Date of Degree
PhD (Doctor of Philosophy)
W. N. Street
This dissertation discusses three problems from different areas of medical research and their machine learning solutions. Each solution is a distinct type of decision support system. They show three common properties: personalized healthcare decision support, reduction of the use of medical resources, and improvement of outcomes.
The first decision support system assists individual hospital selection. This system can help a user make the best decision in terms of the combination of mortality, complication, and travel distance. Both machine learning and optimization techniques are utilized in this type of decision support system. Machine learning methods, such as Support Vector Machines, learn a decision function. Next, the function is transformed into an objective function and then optimization methods are used to find the values of decision variables to reach the desired outcome with the most confidence.
The second decision support system assists diagnostic decisions in a sequential decision-making setting by finding the most promising tests and suggesting a diagnosis. The system can speed up the diagnostic process, reduce overuse of medical tests, save costs, and improve the accuracy of diagnosis. In this study, the system finds the test most likely to confirm a diagnosis based on the pre-test probability computed from the patient's information including symptoms and the results of previous tests. If the patient's disease post-test probability is higher than the treatment threshold, a diagnostic decision will be made, and vice versa. Otherwise, the patient needs more tests to help make a decision. The system will then recommend the next optimal test and repeat the same process.
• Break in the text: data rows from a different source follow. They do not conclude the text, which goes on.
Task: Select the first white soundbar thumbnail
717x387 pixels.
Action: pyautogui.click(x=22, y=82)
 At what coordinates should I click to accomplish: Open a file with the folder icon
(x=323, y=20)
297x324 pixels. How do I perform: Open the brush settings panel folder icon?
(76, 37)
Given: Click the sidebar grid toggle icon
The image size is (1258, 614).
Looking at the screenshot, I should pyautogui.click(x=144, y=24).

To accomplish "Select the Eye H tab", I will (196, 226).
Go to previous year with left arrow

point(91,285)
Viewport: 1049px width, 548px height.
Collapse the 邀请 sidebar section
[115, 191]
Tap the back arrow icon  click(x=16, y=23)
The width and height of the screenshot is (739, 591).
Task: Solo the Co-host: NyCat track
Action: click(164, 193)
The third decision support system recommends the best lifestyle changes for an individual to lower the risk of cardiovascular disease (CVD). As in the hospital recommendation system, machine learning and optimization are combined to capture the relationship between lifestyle and CVD, and then generate recommendations based on individual factors including preference and physical condition. The results demonstrate several recommendation strategies: a whole plan of lifestyle changes, a package of n lifestyle changes, and the compensatory plan (the plan that compensates for unwanted lifestyle changes or real-world limitations).